By Tas Kronby | Website

Life is complicated for everyone but intersectionality adds unique complications. Neurotypical, cisgender and heterosexual people do not understand or experience the barriers that neurodivergent individuals face when you part of the LGBTQIA+ community. 

People assume coming out only applies to gender and sexuality. However, not only do you come out as being LGBTQIA+ but as neurodivergent. Neurodivergent diagnoses can make your social interactions difficult, invalidating and intrusive. Mental health and developmental diagnoses change how people perceive you, accept you and determine if they listen to you when you need support. 

Neurodiversity can quickly silence your voice and create barriers for you in your community. This article will share personal experiences of barriers in the healthcare and professional circles as an LGBTQIA+ adult that is neurodivergent. The names in these examples were changed. 

While reading these examples it is important to remember that no matter the obstacles you experience in your everyday life, your voice matters and you are valid.

The doctor actually said…

On a Monday morning, the couple went to a new doctor for the first time. While both partners were neurodivergent, this appointment was for Cee. Now, Cee was a queer autistic adult and simply needed a new primary care doctor. After a long line at check-in, they finally get to the examination room.

The nurse goes down the list of medication allergies, what types of medications they take and finally asks about a diagnosis. Cee says they are autistic and listed some other needed details. The nurse paused and looked at the couple, but said nothing as she left the room and ushered in Dr. Smith. At first, the appointment was just like any other medical visit. He was kind, so Cee was excited to get their healthcare established.

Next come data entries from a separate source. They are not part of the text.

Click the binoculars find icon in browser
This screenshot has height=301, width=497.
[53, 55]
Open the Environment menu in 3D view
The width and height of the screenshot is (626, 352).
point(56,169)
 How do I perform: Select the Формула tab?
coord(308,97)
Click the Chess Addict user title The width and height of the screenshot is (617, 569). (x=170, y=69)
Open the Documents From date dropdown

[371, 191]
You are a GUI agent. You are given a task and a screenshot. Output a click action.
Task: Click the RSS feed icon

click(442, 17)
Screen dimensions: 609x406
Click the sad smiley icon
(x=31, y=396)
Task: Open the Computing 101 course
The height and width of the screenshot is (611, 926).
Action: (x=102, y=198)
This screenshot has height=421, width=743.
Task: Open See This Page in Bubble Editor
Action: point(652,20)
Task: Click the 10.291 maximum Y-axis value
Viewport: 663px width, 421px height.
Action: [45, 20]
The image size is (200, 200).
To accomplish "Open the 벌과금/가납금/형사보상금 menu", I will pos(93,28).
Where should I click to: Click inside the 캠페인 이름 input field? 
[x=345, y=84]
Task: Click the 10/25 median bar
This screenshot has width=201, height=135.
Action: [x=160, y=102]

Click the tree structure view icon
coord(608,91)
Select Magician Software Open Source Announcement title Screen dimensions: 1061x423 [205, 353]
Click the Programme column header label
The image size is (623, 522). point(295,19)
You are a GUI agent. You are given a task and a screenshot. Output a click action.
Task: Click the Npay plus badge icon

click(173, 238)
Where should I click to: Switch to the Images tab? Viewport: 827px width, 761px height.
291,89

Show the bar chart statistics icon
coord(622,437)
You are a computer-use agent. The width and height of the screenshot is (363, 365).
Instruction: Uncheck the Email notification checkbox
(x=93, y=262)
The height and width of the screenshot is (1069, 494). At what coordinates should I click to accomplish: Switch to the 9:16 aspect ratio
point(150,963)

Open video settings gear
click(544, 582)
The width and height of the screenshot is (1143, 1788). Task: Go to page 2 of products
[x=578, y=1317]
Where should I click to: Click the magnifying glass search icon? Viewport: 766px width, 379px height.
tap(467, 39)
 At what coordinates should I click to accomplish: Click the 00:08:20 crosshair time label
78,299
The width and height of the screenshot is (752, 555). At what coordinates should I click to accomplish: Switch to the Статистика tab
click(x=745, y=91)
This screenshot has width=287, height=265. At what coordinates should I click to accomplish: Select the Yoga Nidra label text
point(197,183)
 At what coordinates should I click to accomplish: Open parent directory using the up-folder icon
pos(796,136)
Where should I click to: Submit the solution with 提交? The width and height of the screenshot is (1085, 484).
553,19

Things took a turn for the worst when Dr. Smith was reading the diagnosis list. “So you’re autistic?” He glanced at the couple and looked uncomfortable. 

“But you can talk?” 

The myth that all autistic people are nonverbal has become a standard assumption. Dr. Smith was confused and immediately started to question the diagnosis. Autistic people face this barrier because of a lack of awareness. When there are misconceptions about autism in your medical care you do not receive the right treatments. 

Dr. Smith, a medical professional, allowed stigma to impact the quality of care he provides. 

The situation went from bad to worse when Dr. Smith asked the most intrusive and inappropriate question. Cee disclosed their pronouns and sexual orientation on the medical paperwork. Dr. Smith rhetorically asked, “You’re gay and autistic?” He looked at Cee’s partner with judgemental eyes.

“There is no way you can consent to a homosexual relationship if you’re autistic.” 

Dr. Smith questioned the validity of Cee’s identity because of their neurodivergent status. 

A coworker crosses the line

The office building was busy and one neurodivergent employee had to work with a new group of people. This employee was out to their coworker as having developmental and mental health diagnoses, but not as LGBTQIA+. It was not a workplace of diversity and they felt uncomfortable disclosing their many intersectionalities. At the end of a workday, their coworker was sharing their plans for the holidays. The conversation seemed completely innocent until they were the last ones left in the office. The coworker pulled up a chair and said they had some questions about disability and mental health conditions. 

There were no red flags at this point, so the conversation continued. The coworker took a deep breath and said “If you have all these disabilities, how can you be sexually active? There is no way you can consent to have sex which means that people are technically raping you.” 

While this interaction may seem shocking to some, it is a normal part of life when you are part of multiple marginalized communities. People assume that being neurodivergent is a problem. The stigma manifests in them not respecting individual autonomy and identity. 

Being different does not give people the right to ask inappropriate questions. Your sexuality is not open for discussion in such a vulgar way in a place of employment. However, neurotypical people will consistently cross the line of what is professional when you are open about your identity as a neurodiverse professional.  

The impact of these experiences 

The scenarios above are only two examples of how the intersectionality between neurodivergence and LGBTQIA+ creates unique interactions and challenges. You may face medical practitioners that question your identity, diagnosis and ask inappropriate questions. You could be in a toxic work environment where your coworkers cross professional boundaries with intrusive and unprofessional interrogation. 

It is important to remember that you do not deserve that treatment. It is 100% okay to start setting boundaries. Setting boundaries could be getting a new job, reporting harassment, or changing to a new doctor for care management. Self-advocating for your rights is not always easy, but every step you take to speak up makes a difference for you and others. 

If you are LGBTQIA+ and neurodivergent your identity is valid. Stereotypes and stigma do not have to define your self worth. There will be times that you face negativity and oppression because of your neurodivergent status. This oppression becomes amplified if you are diagnosed with mental health or developmental disabilities. 

A benefit of intersectionality is that you are never alone in your experiences. People in these communities, your community, will listen to your voice and are here to support you.